Category set to Development - Database

Actions

Copy link

Updated by Radko Krkoš over 3 years ago

Related to Feature #7221: Referential integrity for database arrays added

Actions

Copy link

Updated by Pavel Kácha over 3 years ago

Blocked by Bug #7220: Erroneous values in mentat_main/reports_events/mail_to added

Actions

Copy link

Updated by Pavel Kácha over 3 years ago

Blocked by deleted (Bug #7220: Erroneous values in mentat_main/reports_events/mail_to)

Actions

Copy link

Updated by Pavel Kácha over 3 years ago

Blocks Bug #7220: Erroneous values in mentat_main/reports_events/mail_to added

Actions

Copy link

Updated by Rajmund Hruška over 3 years ago

Assignee set to Rajmund Hruška
Target version changed from Backlog to 2.9

Actions

Copy link

Updated by Rajmund Hruška over 3 years ago

Status changed from New to In Progress
Priority changed from Low to Normal

In the code the validity of emails field in the form is already checked, so the only necessary thing to change in the code is changing attribute emails of SettingsReportingModel to not null. So the real work to do is writing a migration to fix existing data.

Actions

Copy link

Updated by Rajmund Hruška over 3 years ago

Status changed from In Progress to Feedback
% Done changed from 0 to 80
To be discussed changed from No to Yes

Similarly to #7220, I came up with the following code. Radko Krkoš could you please review this code?

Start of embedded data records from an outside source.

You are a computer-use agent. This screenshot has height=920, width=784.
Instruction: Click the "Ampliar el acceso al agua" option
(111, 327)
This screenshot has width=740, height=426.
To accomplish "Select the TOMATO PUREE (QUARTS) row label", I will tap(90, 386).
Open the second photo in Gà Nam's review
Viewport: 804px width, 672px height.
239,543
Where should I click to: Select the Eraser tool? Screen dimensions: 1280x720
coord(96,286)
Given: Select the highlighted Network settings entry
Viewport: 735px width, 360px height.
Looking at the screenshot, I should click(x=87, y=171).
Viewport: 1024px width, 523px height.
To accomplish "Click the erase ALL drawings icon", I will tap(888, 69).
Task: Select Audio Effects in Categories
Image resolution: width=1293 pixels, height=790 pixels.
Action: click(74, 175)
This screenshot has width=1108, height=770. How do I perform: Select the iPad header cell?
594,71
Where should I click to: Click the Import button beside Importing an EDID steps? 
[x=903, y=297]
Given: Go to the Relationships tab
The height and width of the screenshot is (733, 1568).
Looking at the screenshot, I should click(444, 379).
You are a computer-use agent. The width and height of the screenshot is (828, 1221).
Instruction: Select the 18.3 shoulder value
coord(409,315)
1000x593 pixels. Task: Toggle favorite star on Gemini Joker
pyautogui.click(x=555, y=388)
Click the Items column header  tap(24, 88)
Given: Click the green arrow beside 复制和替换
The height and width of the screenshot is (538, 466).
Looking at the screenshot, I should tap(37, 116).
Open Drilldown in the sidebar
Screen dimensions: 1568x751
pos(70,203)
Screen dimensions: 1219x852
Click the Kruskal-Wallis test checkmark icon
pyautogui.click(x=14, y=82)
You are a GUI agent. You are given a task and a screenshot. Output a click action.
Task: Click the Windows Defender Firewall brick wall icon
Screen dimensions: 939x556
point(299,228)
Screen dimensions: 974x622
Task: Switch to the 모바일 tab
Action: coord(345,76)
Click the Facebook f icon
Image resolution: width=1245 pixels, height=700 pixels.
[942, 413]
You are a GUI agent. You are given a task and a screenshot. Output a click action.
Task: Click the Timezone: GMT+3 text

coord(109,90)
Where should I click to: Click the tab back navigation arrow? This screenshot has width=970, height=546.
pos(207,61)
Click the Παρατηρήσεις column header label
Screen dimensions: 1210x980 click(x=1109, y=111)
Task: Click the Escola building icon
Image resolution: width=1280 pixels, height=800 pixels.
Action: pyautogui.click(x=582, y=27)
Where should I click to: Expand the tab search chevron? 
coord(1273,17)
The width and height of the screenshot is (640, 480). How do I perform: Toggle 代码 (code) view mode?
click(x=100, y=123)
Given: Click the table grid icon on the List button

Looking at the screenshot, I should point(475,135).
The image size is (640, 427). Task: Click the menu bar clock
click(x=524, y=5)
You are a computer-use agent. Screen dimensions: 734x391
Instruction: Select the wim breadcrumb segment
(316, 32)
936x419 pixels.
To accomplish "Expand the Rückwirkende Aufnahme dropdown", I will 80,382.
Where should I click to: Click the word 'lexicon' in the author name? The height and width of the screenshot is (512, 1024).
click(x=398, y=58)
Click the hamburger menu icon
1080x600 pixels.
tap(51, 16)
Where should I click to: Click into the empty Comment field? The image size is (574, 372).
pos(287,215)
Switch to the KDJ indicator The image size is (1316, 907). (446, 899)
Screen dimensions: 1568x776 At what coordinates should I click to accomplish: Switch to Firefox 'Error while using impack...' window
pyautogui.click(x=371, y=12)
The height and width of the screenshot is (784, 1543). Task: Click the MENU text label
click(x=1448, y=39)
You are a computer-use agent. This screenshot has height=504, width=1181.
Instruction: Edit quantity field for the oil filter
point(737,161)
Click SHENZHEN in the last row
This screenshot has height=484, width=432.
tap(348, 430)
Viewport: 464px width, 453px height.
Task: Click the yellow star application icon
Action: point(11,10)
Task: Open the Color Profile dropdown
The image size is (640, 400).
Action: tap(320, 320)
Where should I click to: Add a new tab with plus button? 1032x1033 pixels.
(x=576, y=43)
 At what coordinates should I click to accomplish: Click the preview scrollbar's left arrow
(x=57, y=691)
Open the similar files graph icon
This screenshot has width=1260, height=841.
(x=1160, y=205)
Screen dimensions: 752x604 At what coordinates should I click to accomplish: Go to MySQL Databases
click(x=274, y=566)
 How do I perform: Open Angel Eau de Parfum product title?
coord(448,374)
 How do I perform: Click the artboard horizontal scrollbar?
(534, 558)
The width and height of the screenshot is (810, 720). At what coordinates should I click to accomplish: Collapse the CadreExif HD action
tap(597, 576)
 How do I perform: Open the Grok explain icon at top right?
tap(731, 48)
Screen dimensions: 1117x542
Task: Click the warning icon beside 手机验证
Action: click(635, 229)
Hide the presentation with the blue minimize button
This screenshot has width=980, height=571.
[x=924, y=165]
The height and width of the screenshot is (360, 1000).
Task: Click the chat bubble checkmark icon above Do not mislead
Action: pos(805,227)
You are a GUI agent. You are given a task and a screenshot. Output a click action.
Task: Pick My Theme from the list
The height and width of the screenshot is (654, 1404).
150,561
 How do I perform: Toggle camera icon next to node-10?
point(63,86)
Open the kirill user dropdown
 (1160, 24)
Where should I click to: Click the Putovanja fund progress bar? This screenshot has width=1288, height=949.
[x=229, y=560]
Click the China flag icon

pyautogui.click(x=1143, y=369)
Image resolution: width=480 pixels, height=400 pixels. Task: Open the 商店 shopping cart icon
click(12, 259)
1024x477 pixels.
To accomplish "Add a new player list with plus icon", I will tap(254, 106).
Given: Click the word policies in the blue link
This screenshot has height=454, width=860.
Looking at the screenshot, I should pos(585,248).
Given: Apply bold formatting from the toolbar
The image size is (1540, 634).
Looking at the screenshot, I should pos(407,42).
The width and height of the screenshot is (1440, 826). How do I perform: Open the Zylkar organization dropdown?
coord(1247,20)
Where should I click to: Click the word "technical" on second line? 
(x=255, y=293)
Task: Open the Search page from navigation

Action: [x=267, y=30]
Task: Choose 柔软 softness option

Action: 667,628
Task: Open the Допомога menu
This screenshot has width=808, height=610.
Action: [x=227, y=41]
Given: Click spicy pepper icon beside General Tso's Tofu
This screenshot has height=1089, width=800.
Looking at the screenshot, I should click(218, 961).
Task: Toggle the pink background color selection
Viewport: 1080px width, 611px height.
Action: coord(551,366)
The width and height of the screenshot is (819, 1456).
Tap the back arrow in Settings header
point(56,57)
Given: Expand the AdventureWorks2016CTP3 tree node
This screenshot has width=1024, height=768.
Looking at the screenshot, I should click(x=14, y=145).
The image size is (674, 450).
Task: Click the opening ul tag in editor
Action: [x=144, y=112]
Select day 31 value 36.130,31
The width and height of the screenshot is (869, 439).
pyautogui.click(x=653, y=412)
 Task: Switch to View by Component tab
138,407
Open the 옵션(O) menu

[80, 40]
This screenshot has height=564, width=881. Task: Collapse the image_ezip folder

CREATE OR REPLACE FUNCTION alembic_33cf3078976b_trim_array(character varying[])
RETURNS character varying[]
AS
$$
DECLARE
   arr ALIAS FOR $1;
   element character varying;
   retVal character varying[];
BEGIN
   FOREACH element IN ARRAY arr
   LOOP
    retVal := array_append(retVal, trim(element)::varchar);
   END LOOP;
RETURN retVal;
END;    
$$
LANGUAGE plpgsql 
   STABLE 
RETURNS NULL ON NULL INPUT;

CREATE OR REPLACE FUNCTION alembic_33cf3078976b_split_strings(character varying[])
RETURNS character varying[]
AS
$$
DECLARE
   arr ALIAS FOR $1;
   element character varying;
   retVal character varying[];
BEGIN
   FOREACH element IN ARRAY arr
   LOOP
    retVal := retVal || alembic_33cf3078976b_trim_array(string_to_array(element, ',')::varchar[]);
   END LOOP;
RETURN retVal;
END;    
$$
LANGUAGE plpgsql 
   STABLE 
RETURNS NULL ON NULL INPUT;

UPDATE settings_reporting SET emails = alembic_33cf3078976b_split_strings(emails);
UPDATE settings_reporting SET emails = ARRAY[]::varchar[] WHERE emails IS NULL;
ALTER TABLE settings_reporting ALTER COLUMN emails SET NOT NULL;
DROP FUNCTION alembic_33cf3078976b_split_strings(character varying[]);
DROP FUNCTION alembic_33cf3078976b_trim_array(character varying[]);
CLUSTER settings_reporting;

Actions

Copy link

#10

Updated by Radko Krkoš over 3 years ago

This is just a variation on the fix for #7220, it looks good to me.
As these are closely related and there is even one central migration function that both of these migrations share, I would go for one migration to fix both issues. Fixing only one does not make sense as for each it would only be a partial fix. The same goes for reverting.

Actions

Copy link

#11

Updated by Rajmund Hruška over 3 years ago

Status changed from Feedback to In Progress
To be discussed changed from Yes to No

I agree, I put the code in the same migration file, code can be found in the branch hruska-bugfix-#7220-mail_to.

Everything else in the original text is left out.